To review, LiNC works a little like a universal/single system library amongst the six institutions. Using our combined online catalogue, patrons can request any items be sent to their home library. We’ll be in the car, engine running, until our coworker steps out the door, gives the signal that a hold has been placed, and off we go. Nope. That’s not at all how it will work.

In fact, we hope you’ll appreciate that this temporary (there we go with that word again) solution will likely take longer than the LiNC service to which you may have been accustomed. For obvious reasons. But we’ll certainly attempt to provide you with the level of service you’ve come to know. This is really all about restoring fundamental services to your community. 

Now back to that Interlibrary Loan term. Keen geographers (and basically anyone that’s ever been in the Niagara Region) will note some glaring gaps in our list of consortium members. To explain, LiNC is a completely voluntary consortium based off a shared Integrated Library System (ILS) platform (in this case, Evergreen).
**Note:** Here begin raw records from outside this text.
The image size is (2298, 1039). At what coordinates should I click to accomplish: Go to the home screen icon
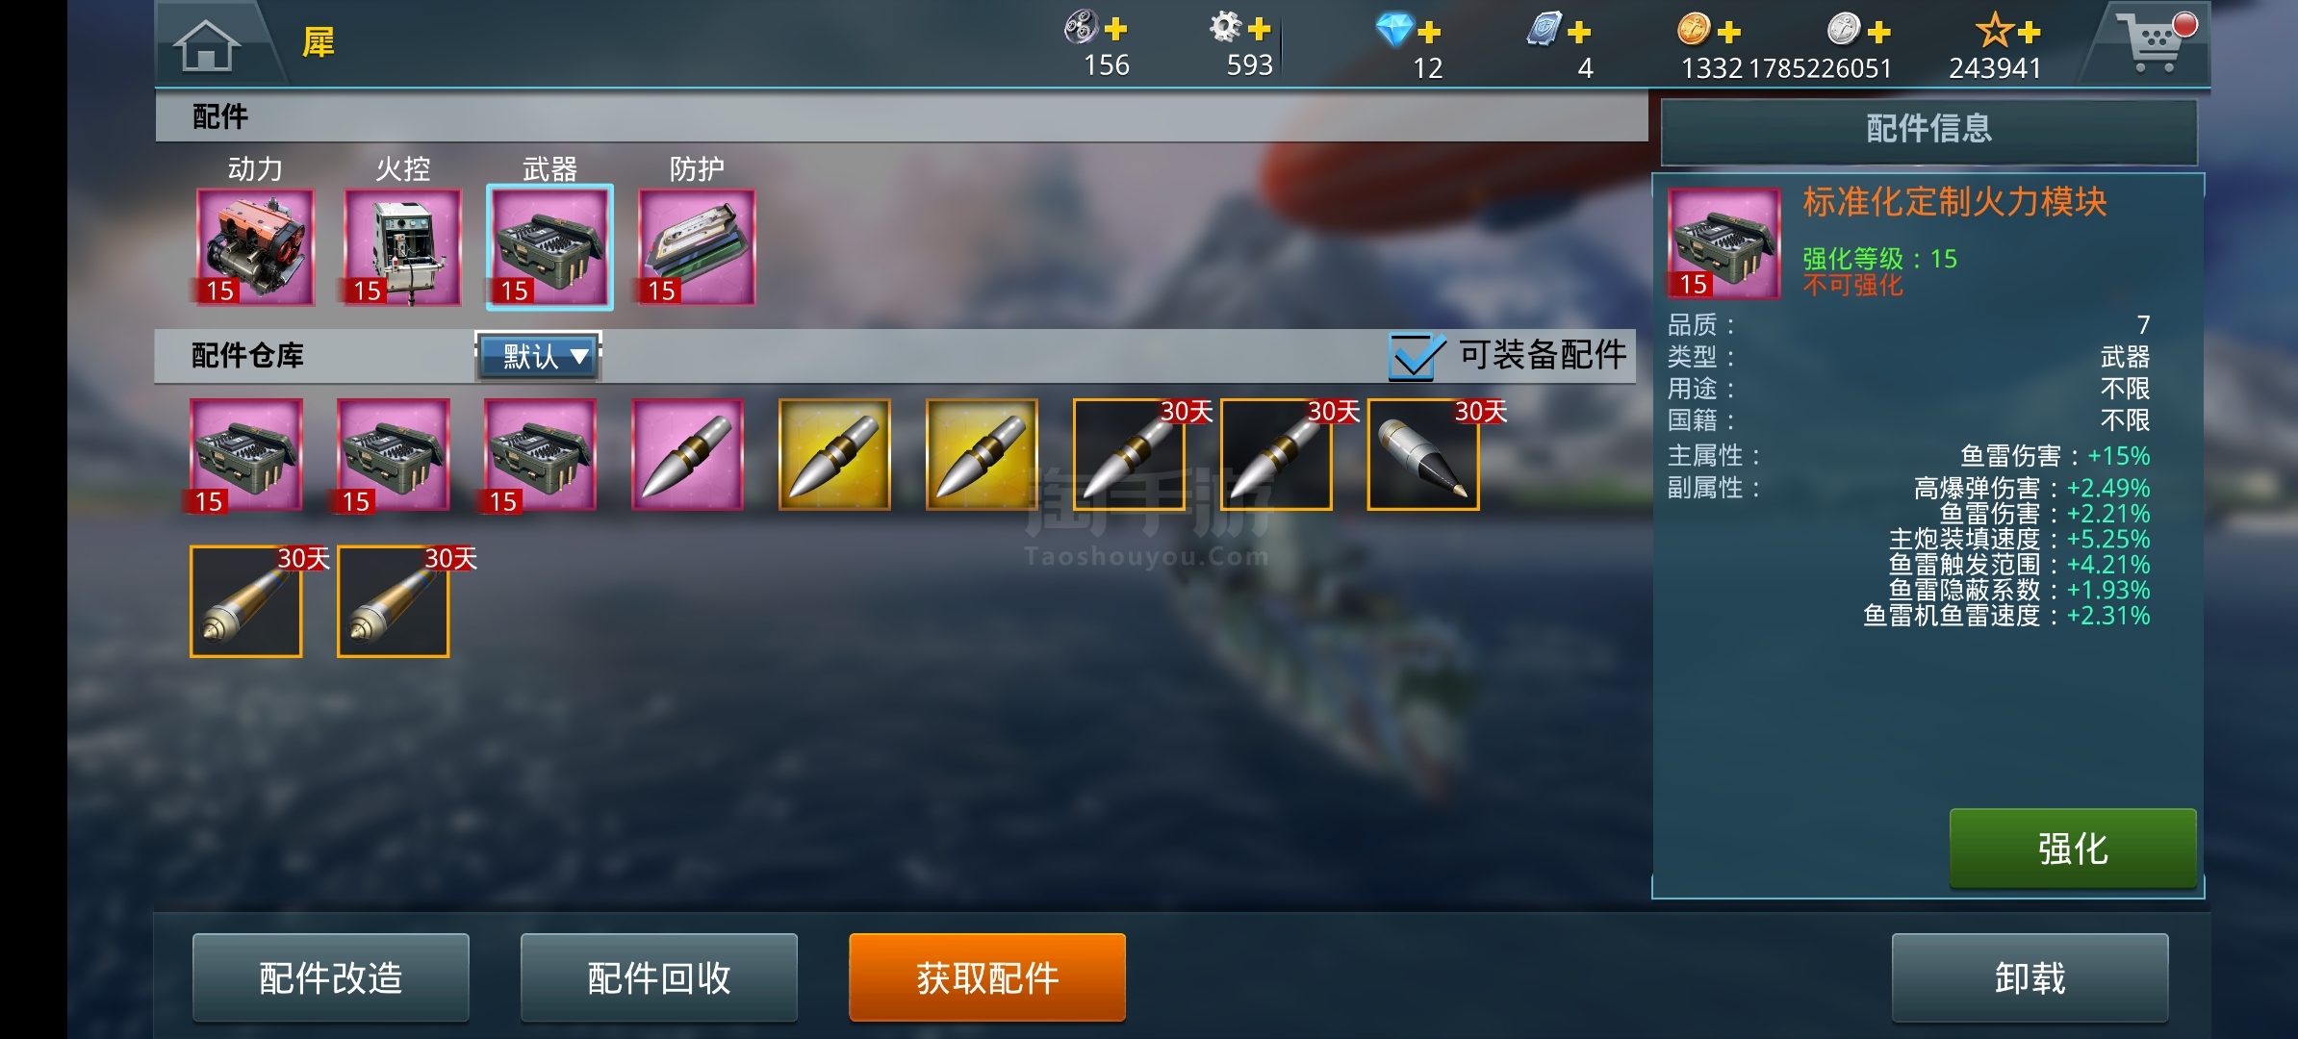point(206,45)
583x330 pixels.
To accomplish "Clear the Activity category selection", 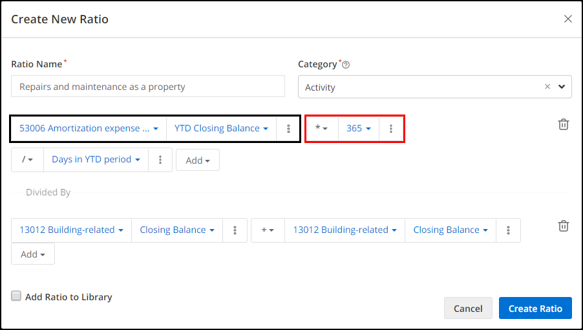I will tap(547, 87).

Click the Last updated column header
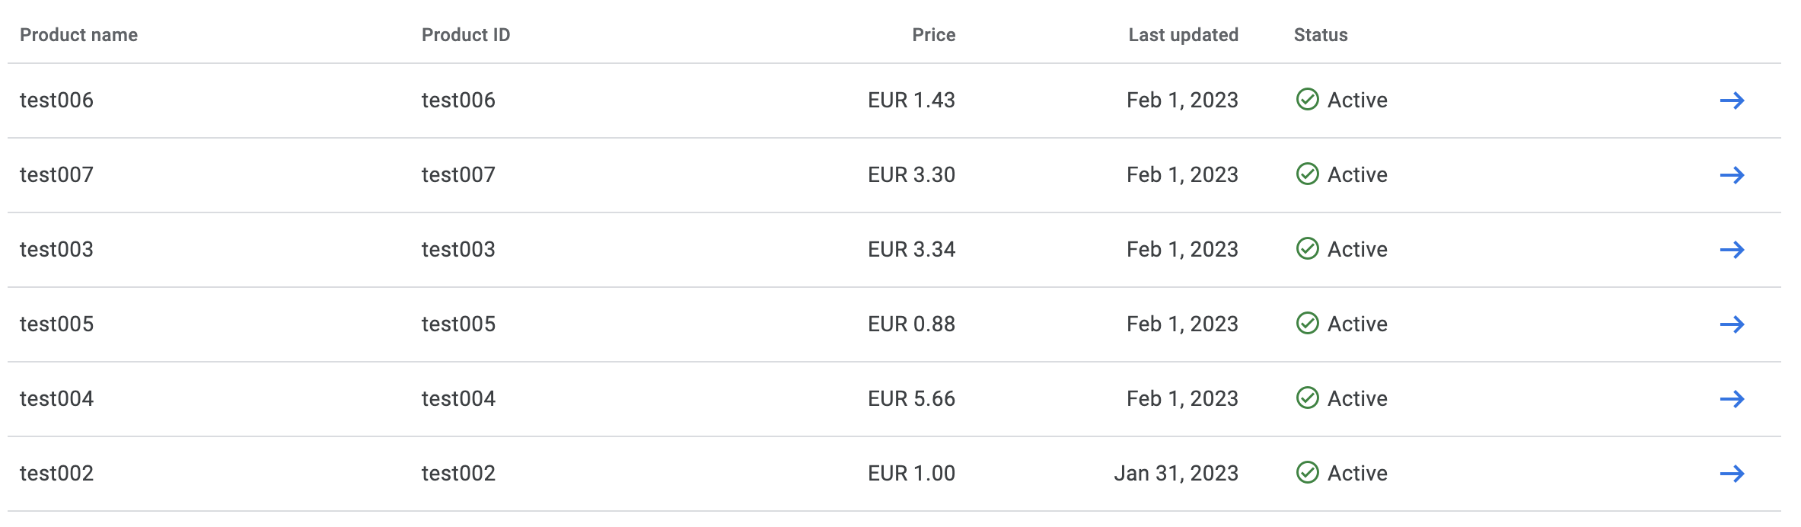(1183, 35)
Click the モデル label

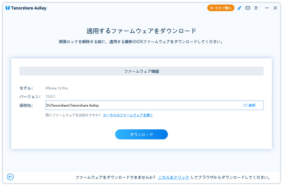tap(26, 88)
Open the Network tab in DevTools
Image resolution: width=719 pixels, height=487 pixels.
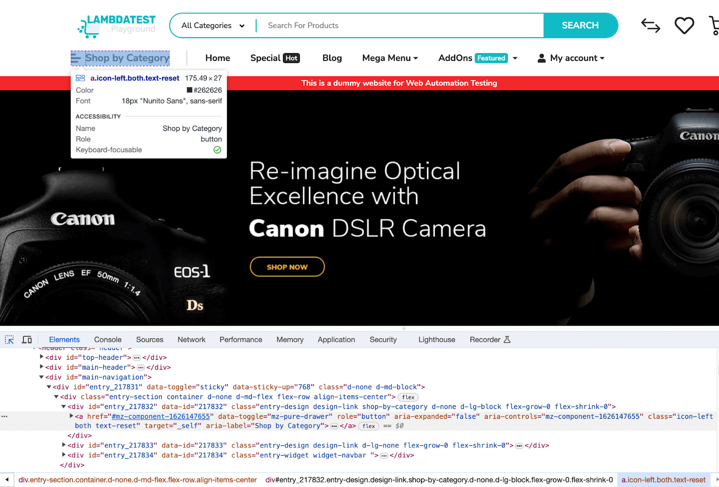click(191, 340)
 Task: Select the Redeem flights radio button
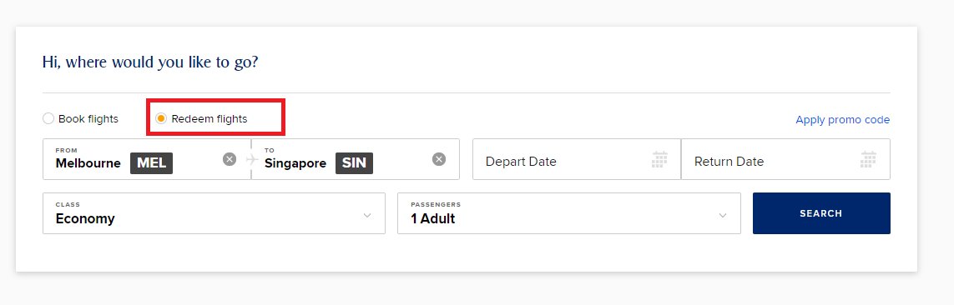tap(161, 118)
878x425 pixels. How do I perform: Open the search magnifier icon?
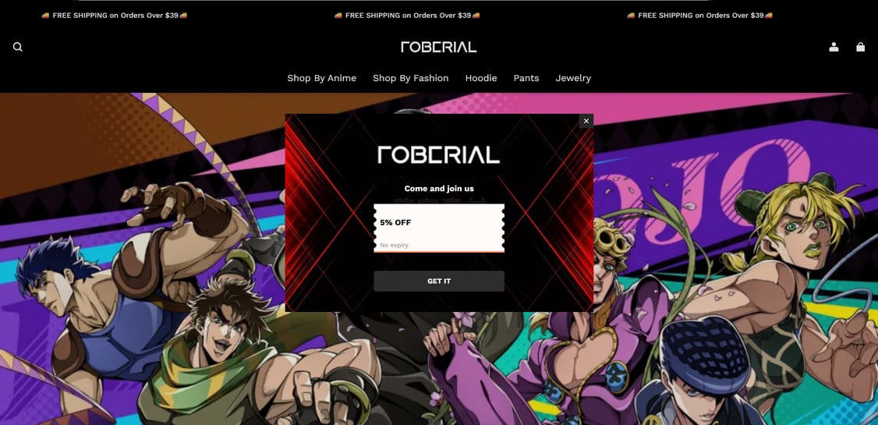pos(18,47)
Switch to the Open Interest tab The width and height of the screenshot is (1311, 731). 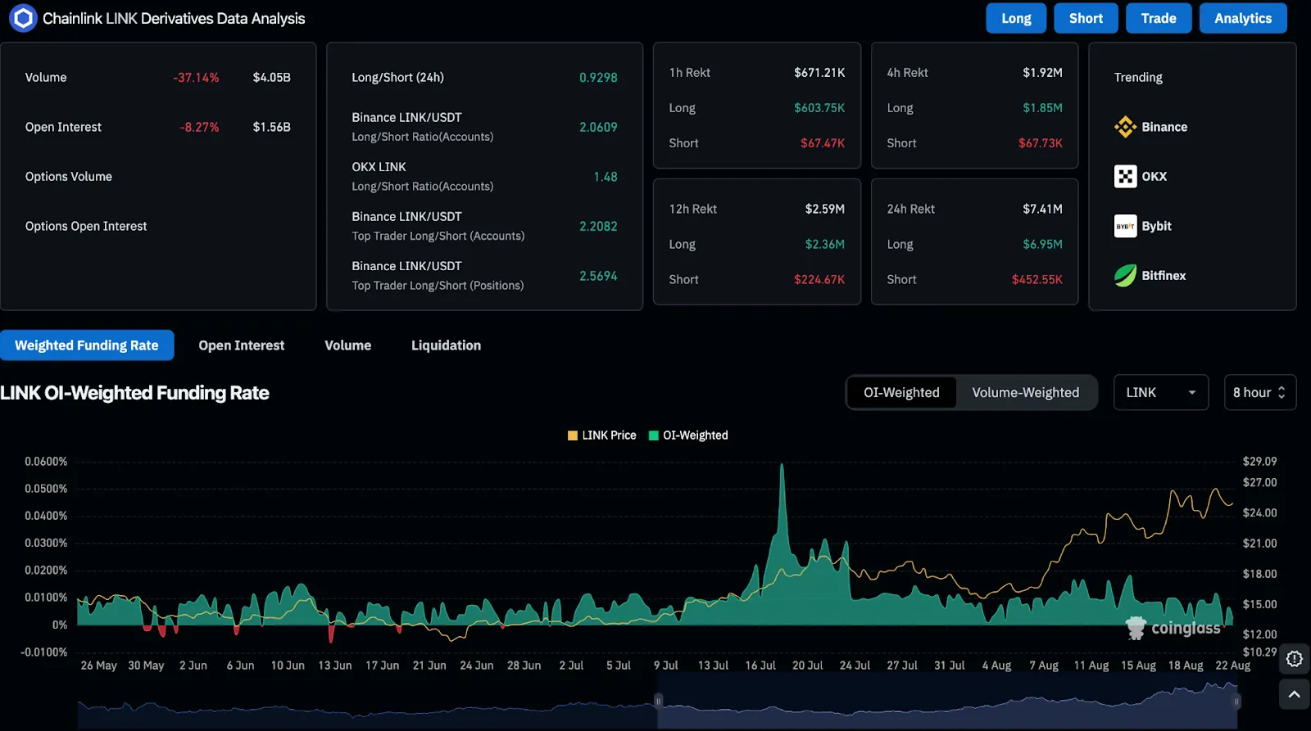241,345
Individual libraries have the opportunity to opt in or out of the consortium at their own discretion.

So at this point, reciprocal sharing is regulated to the six systems listed above, regardless of our proximity to other institutions in the region. Any borrowing outside the consortium is what we’d consider more of a traditional Interlibrary Loan (ILLO) service and encompass any public library in Ontario. Plus any Niagara libraries not involved with LiNC. Since, as mentioned, NO funding has been restored, broader ILLO services will not be restored, either. Whether or not something will be sorted in the future is anyone’s guess.

Right now, we are focusing on this one branch of reciprocal borrowing services that is local, more cost-effective, and actually made up a significant increase in our overall Interlibrary Loan (umbrella use here) stats. And did we mention it’s temporary?